## How to complete this task
Report back every line from the entries below in which the word "will" occurs.

## Saved entries

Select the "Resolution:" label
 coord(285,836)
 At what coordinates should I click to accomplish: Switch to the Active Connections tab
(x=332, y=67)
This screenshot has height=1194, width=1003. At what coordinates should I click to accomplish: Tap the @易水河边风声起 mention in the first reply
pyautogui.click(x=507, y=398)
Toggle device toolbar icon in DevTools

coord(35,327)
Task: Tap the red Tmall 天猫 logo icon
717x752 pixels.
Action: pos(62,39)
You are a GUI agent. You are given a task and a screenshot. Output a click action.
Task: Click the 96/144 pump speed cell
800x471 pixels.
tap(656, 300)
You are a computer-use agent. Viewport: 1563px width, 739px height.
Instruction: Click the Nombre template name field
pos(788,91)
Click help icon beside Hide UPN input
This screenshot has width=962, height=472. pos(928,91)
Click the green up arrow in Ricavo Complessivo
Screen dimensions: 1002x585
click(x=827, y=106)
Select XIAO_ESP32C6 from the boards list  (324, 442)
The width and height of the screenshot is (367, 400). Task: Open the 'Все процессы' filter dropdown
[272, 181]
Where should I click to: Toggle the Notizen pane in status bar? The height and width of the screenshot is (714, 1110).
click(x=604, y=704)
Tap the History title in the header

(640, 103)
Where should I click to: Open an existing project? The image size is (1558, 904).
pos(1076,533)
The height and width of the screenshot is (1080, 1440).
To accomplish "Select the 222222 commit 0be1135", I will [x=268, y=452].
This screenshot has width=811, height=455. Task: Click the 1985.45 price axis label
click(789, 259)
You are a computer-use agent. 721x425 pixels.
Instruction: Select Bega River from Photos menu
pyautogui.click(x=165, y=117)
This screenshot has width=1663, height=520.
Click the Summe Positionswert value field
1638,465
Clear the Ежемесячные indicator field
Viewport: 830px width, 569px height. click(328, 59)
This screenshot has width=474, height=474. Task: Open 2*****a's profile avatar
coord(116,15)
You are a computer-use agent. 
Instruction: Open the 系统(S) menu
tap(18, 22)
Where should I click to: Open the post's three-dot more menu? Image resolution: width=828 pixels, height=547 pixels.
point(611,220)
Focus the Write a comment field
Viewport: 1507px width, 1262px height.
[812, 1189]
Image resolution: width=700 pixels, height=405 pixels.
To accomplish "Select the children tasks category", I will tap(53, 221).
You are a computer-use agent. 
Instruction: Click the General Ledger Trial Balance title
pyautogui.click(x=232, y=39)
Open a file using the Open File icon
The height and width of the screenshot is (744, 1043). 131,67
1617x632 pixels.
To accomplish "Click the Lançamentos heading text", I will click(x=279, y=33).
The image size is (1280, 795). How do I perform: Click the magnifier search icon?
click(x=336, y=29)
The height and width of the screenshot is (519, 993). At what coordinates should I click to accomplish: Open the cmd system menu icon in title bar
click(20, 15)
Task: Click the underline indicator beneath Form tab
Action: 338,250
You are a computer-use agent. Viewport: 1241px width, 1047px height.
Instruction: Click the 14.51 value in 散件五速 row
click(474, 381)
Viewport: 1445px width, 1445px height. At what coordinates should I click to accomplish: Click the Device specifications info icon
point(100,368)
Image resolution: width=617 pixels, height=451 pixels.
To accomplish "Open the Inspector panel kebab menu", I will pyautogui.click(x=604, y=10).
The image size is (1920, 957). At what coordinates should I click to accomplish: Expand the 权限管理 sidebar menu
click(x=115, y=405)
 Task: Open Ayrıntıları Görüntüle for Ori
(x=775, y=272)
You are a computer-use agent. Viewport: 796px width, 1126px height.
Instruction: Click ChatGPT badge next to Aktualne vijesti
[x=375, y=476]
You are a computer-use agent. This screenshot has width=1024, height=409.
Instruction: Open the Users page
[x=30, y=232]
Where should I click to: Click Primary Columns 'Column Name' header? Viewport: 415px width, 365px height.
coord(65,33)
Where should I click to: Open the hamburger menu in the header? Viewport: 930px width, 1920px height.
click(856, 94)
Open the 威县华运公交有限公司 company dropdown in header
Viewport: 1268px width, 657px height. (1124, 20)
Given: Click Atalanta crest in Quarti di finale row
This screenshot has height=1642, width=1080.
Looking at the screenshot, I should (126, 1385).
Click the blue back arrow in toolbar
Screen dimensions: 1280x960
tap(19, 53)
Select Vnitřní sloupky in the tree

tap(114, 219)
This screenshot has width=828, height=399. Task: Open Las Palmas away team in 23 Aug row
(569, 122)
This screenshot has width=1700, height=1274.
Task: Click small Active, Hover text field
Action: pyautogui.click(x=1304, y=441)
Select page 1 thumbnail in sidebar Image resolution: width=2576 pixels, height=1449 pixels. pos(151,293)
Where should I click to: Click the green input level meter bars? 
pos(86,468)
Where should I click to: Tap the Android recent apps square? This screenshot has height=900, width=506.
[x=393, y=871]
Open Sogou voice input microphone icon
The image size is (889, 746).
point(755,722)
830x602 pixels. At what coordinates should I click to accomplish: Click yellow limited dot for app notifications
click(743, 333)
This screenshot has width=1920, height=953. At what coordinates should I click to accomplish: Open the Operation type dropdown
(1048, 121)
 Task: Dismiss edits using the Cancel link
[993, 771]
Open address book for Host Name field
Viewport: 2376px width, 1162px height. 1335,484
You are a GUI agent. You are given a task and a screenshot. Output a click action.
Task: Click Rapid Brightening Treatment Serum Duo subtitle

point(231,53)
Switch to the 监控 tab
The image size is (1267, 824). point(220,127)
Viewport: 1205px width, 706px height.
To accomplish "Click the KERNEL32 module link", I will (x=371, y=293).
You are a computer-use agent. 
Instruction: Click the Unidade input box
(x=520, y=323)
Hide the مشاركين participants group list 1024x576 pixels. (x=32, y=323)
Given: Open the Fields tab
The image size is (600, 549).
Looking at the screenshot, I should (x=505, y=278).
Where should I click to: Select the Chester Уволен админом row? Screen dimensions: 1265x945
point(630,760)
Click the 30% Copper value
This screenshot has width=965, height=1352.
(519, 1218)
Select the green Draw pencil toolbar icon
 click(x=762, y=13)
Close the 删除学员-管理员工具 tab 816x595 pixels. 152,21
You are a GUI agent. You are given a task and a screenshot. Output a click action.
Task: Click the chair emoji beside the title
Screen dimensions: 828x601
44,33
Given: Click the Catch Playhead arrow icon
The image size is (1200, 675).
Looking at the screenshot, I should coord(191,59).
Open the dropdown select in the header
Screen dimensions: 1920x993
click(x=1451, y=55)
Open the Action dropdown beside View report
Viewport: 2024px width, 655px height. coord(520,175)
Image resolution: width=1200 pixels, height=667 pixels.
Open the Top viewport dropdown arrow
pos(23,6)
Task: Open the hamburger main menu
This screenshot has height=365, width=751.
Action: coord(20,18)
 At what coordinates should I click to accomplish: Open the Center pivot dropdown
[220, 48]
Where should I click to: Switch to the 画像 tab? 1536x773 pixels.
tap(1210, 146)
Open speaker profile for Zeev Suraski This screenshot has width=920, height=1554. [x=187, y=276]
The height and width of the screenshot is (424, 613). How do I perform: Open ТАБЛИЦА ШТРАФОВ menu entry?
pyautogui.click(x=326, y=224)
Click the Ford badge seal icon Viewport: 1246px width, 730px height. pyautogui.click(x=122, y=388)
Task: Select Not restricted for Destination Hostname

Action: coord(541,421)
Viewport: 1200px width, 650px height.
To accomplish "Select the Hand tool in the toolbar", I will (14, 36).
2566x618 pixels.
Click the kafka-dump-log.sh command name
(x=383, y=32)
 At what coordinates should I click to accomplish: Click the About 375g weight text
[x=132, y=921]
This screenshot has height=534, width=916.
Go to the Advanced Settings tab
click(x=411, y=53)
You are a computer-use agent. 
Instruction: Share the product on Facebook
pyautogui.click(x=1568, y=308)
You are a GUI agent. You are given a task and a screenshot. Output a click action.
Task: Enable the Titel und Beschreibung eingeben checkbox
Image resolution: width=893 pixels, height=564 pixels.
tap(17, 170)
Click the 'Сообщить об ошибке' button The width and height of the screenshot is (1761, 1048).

## Task output
To accomplish "Select the 222222 commit 0be1135", I will [x=268, y=452].
To accomplish "Select the children tasks category", I will tap(53, 221).
To accomplish "Click the Lançamentos heading text", I will click(x=279, y=33).
To accomplish "Open the Inspector panel kebab menu", I will pyautogui.click(x=604, y=10).
To accomplish "Click the KERNEL32 module link", I will (x=371, y=293).
To accomplish "Select the Hand tool in the toolbar", I will (14, 36).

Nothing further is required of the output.